I have posted in some other topics about what I think but I will
recapitulate. There was a notable but now mostly ignored civilization
in Portuguese central-coastal region that lasted from c. 2600 BCE to c.
1300 BCE, with apogee in the 2100-1900 period, where it was central to
the Bel Beaker phenomenon, which is thouht to be of mainly commercial
nature.
This civilization is known as culture of Vila Nova de Sao Pedro (VNSP),
for the earliest known fortified site, or, sometimes, as Zambujal, for
its main city. The civilization is totally parallel to the SW
civilizations of Los Millares and El Argar, but they show clear
diferent substratum and evolution. While Los Millares and its successor
are clearly Iberian in the ethnic sense and Mediterranean in its
projection, VNSP is rather Atlantic probably belonging largely to the
pre-Neolithic substratum.
VNSP has the following clear parallels with the Atlantis describe by Plato and others:
- It is clearly beyond the columns of Herakles, wether you consider
them to be the strait of Gibraltar or certain columns in Gadir or
elsewhere in Andalusia. It is not far away from them either and it
surely exerted control of the Atlantic trade to the precious tin mines
of NW Iberia and SW Britain, apart of accessing easily many other
minerals in its SW Iberian hinterland.
- Island: actually it is a peninsula but the oldest sources describe it as a perirruthos,
which is just something surrounded by flow (water). The perception for
any foreign sailor that could come from the Mediterranean would be that
of an island, actually two because the smaller peninsula south of
Estremadura is also part of the same civilization.
- The capital was on a mountain in the center of the island. It
was: Zambujal stands on an elevation at the approximate center of the
Estremadura peninsula.
- There were 10 kings: VNSP displays exactly 10 neo-megalithic
tombs of special "artificial cave" design that could well mark the
pantheons of the 10 royal clans.
- The plant of the city is complex: the plant of Zambujal
fortifications are extremely complex and have been reformed once and
again in diferent periods. Further approximation to the Platonian
description could be subject to wider excavations but could also be
partly an adition of the Eastern historians. The distance to the sea or
rather the wide stuary of the Tagus is almost as Plato described it in
any case.
- They fought against the Greeks (Athenians): the Middle Bronze Age
(1500-1300 BCE) shows a clear "Hellenization" of El Argar that is
rather transparently rival of VNSP. I believe that El Argar was
supported by Mycenean Greeks and that can explain not just the
appearence of Greeks in the narration of Atlantis but also the western
travels of Herakles in other legends, which are telling the same in a
diferent manner.
- The famous catastrophe: I used to think that it was a
metaphore of the Celtic invasions of Urnfields that are temporarily
coincident with the vanishing of both VNSP and El Argar. But recently I
reas about the devastating effects of the 1755 Lisbon Earthquake and I think otherwise now.

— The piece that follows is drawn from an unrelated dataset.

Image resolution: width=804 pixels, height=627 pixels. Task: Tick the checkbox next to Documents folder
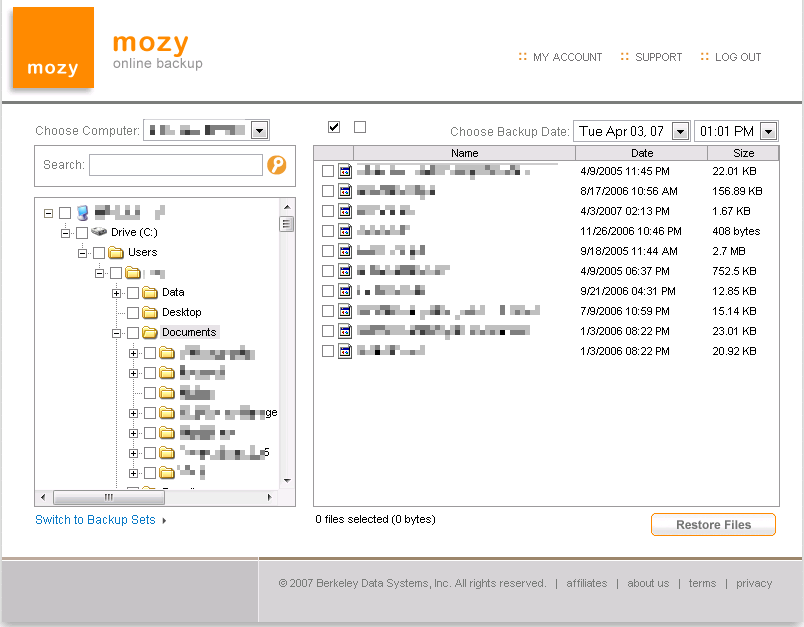(x=133, y=332)
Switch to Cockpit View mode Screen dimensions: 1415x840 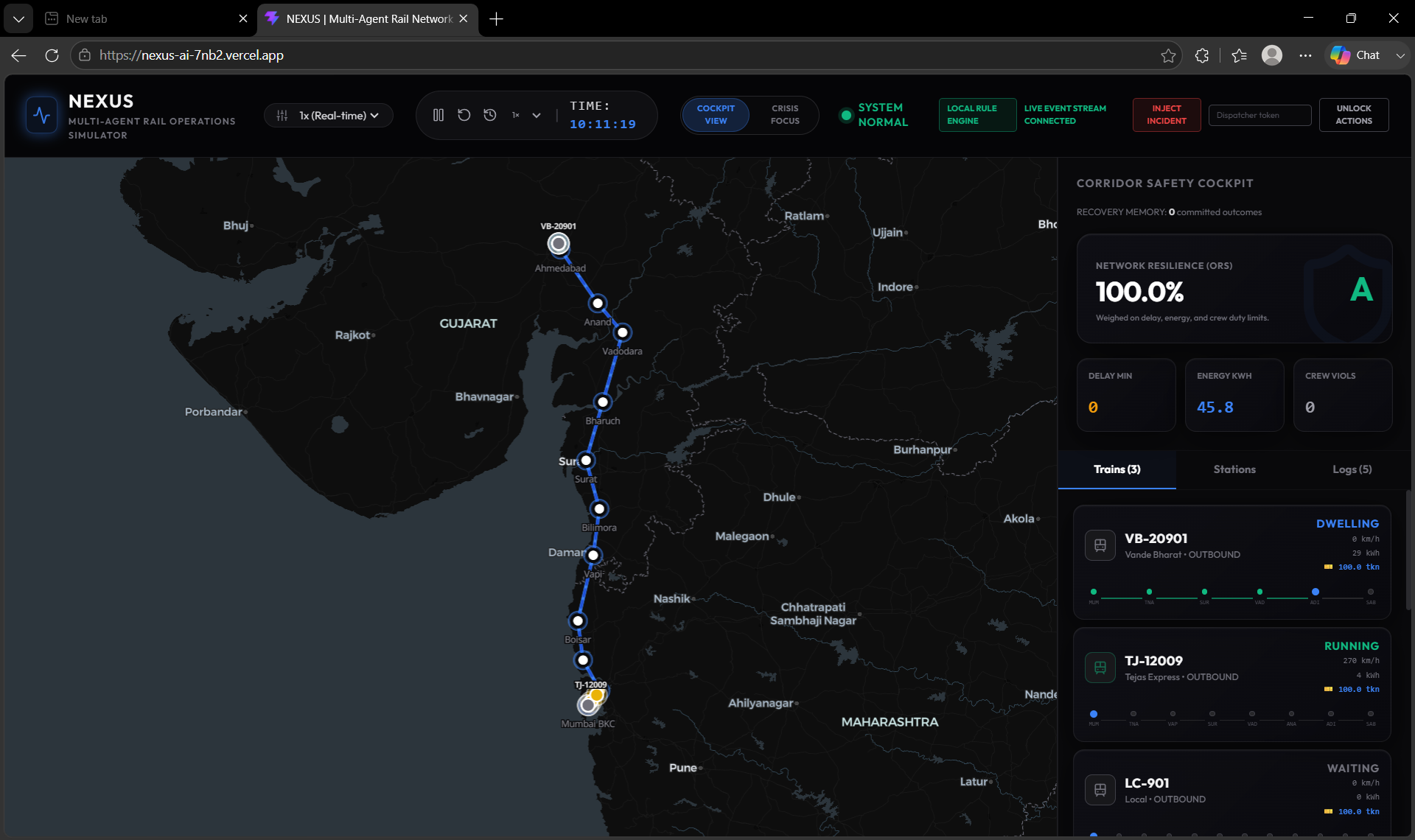(x=716, y=115)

Relevant maps (from my article that so graciously Morty referred to):
Iberia in the
Chalcolithic age: c. 3000-1800 BCE, showing the location of Atlantis
(VNSP) and the parallel civilization of Los Millares
Map of VNSP and nearby areas in the late Chalcolithic period, around its apogee (c. 2000 BCE)
Iberia in the Early and
Middle Bronze Age (c. 1800-1300 BCE), showing Atlantis (VNSP), the
rival ("Hellenized" after 1500) civilization of El Argar, other
important cultures and the location of the strategic tin mines.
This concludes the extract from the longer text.